Rendez-vous le samedi 5 mai à 20h pour un concert XXè siècle avec des œuvres peu fréquentes qui ne peuvent être données qu’à une condition : il faut un orchestre conséquent et jouissant d’une excellente réputation, celle de l’ONT, justement. À la direction, un chef d’orchestre, Bruno Mantovani, habitué à diriger aussi des ensembles de musique contemporaine. On attaque avec les Notations de I à IV de Pierre Boulez suivi du Concerto pour la main gauche de Maurice Ravel avec pour soliste un habitué de la Halle, Roger Muraro. On termine avec Amériques pour orchestre d’Edgar Varèse.
L’estampille « work in progress » — chantier en cours, œuvre ouverte — a rarement aussi bien collée à une œuvre qu’à celle de Pierre Boulez, compositeur et chef d’orchestre décédé à 90 ans en janvier 2016. Ni de jeunesse, ni du grand âge, sa musique est d’abord adolescente : elle n’a pas terminé sa croissance. Il en est ainsi des douze Notations de 1945, il a une vingtaine d’années, miniatures pour piano de douze mesures chacune, d’obédience dodécaphonique, aux Notations pour orchestre, cinq sur les douze d’origine, reconsidérées en 1980, développées et instrumentées pour grand effectif orchestral. D’abord, il s’occupe des quatre premières pièces, tout en autorisant à nouveau l’interprétation du cycle pianistique de 1945. Puis, en 1998, c’est l’orchestration de la pièce désignée par VII, orchestration elle-même révisée en 2004.
Pour les quatre premières pages, il n’impose pas un ordre d’exécution, mais suggère I, IV, III, et II, succession qui permet d’alterner tempos modérés et vifs. Chacune de ces pièces est d’une durée brève.

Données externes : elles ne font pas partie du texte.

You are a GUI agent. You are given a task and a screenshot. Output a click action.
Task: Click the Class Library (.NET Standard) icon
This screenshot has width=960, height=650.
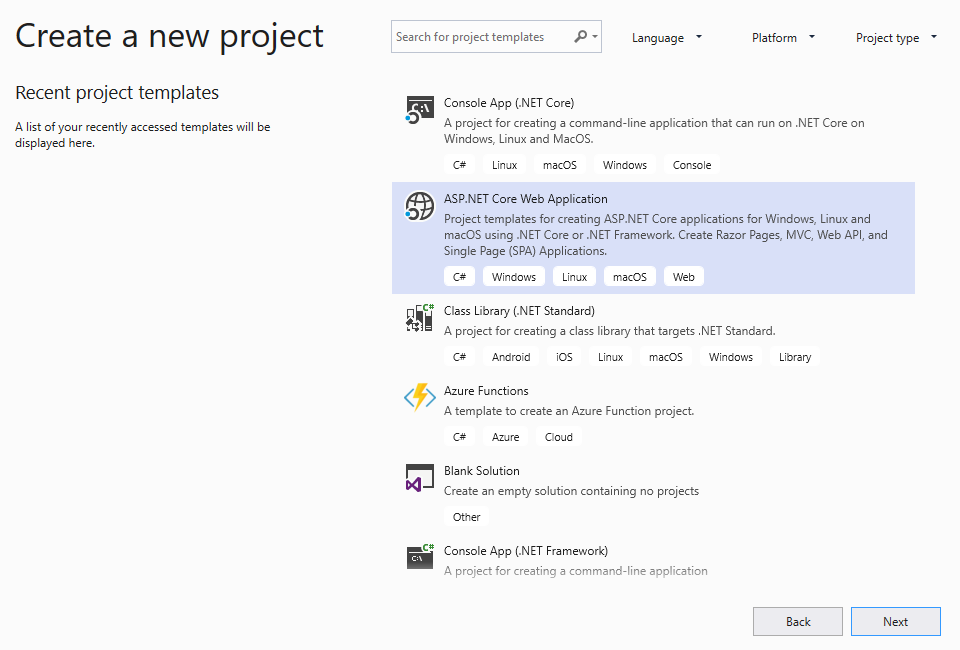[x=419, y=317]
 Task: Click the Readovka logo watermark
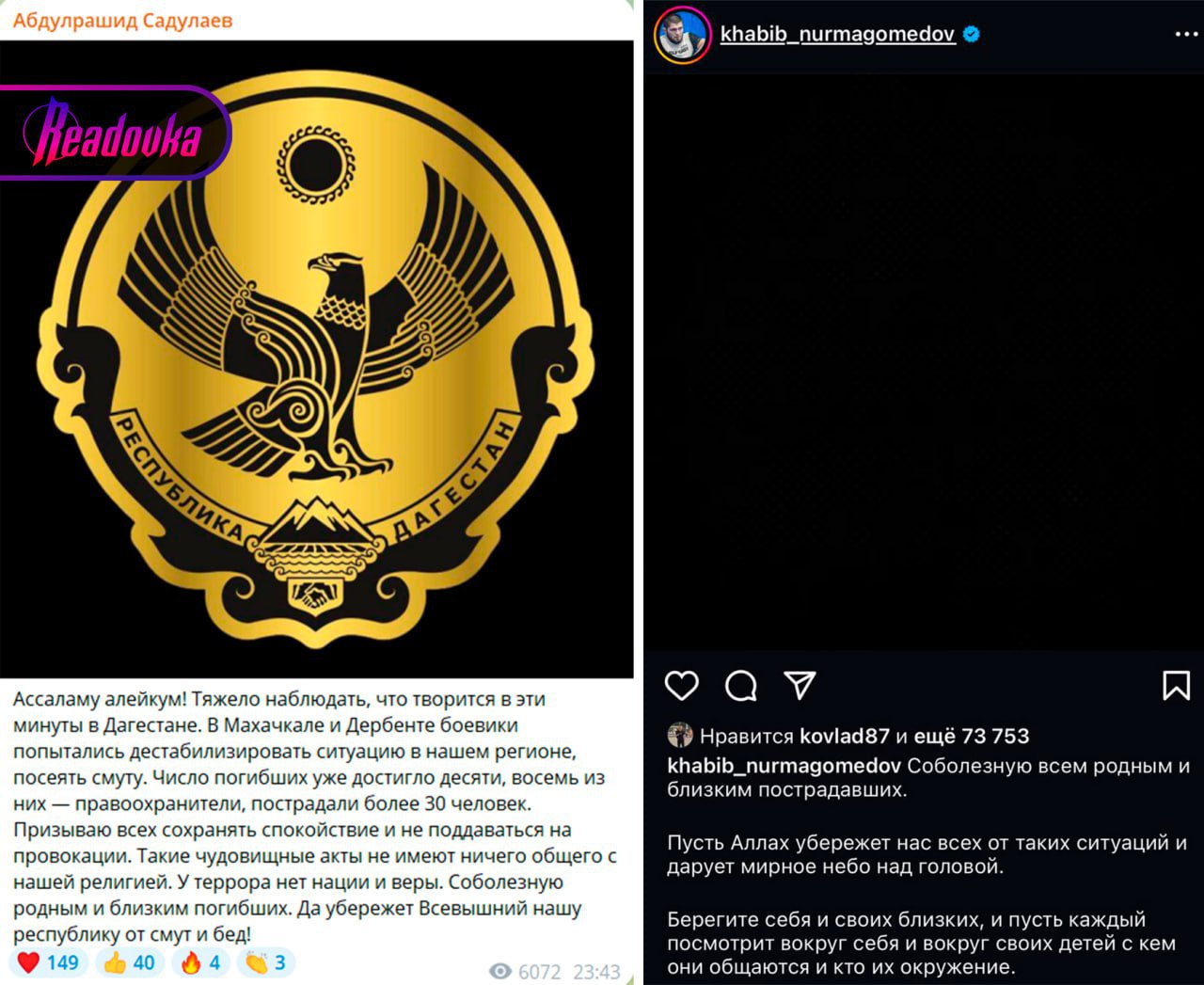coord(115,133)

La pièce VII, intitulé “Hiératique“ est celle qui a connu le plus large développement puisqu’elle passe de une minute environ en version pianistique à neuf minutes dans sa version orchestrée, dans une forme de variation dite « labyrinthique » – facile !!, – d’un premier motif obstiné et exposé d’emblée.
Remarque : ceux qui ont assisté à un certain opéra Written on skin de George Benjamin ne manqueront pas de faire le rapprochement entre la musique de l’opéra et celle des Notations.
Enfin, le programme peut se contenter des Quatre premières pages, la Cinquième étant remplacée par le Concerto pour la main gauche de Maurice Ravel.
Ce fameux Concerto en ré majeur fut probablement mis en chantier en même temps que l’autre, le Concerto en sol, soit à la fin de l’année 1929. C’est au moment où un certain Wittgestein, blessé au bras droit pendant la Première Guerre, commande à Ravel une œuvre pour la seule main gauche. Composées simultanément, les deux œuvres furent aussi les seules du genre dans toute l’œuvre du natif de Ciboure. C’est la seule analogie car les deux se révèleront d’expression totalement opposée.
Le concerto qui nous occupe ce soir ne comprend qu’un seul mouvement subdivisé lui-même en trois parties. La musique émerge peu à peu des graves de l’orchestre comme dans La Valse de 1919, un peu comme si tout s’organisait du chaos. Aucune gaieté dans l’œuvre, mais plutôt une forme de désespérance latente que les stridentes et métalliques fanfares au centre, martelées par des rythmes fébriles, viennent amplifier encore. On se sent perdu au milieu d’un univers qui nous est devenu étranger, dans lequel on ne se retrouve plus et qui n’offre plus d’espoir. Tout est dit. Quelques réminiscences d’une gaieté, d’un bonheur antérieur émergent ça et là, d’une nostalgie navrante, sans pouvoir s’organiser, ni résoudre le drame posé ici. Tous se passe comme si nous étions arrivés, à la fin du compte, devant un mur avec, sur les épaules, une immense solitude. Quelques rapprochements peuvent être faits avec des œuvres conçues et réalisées à la même période. Peut-être pour ceux qui ont lu “Voyage au bout de la nuit“ de Céline ?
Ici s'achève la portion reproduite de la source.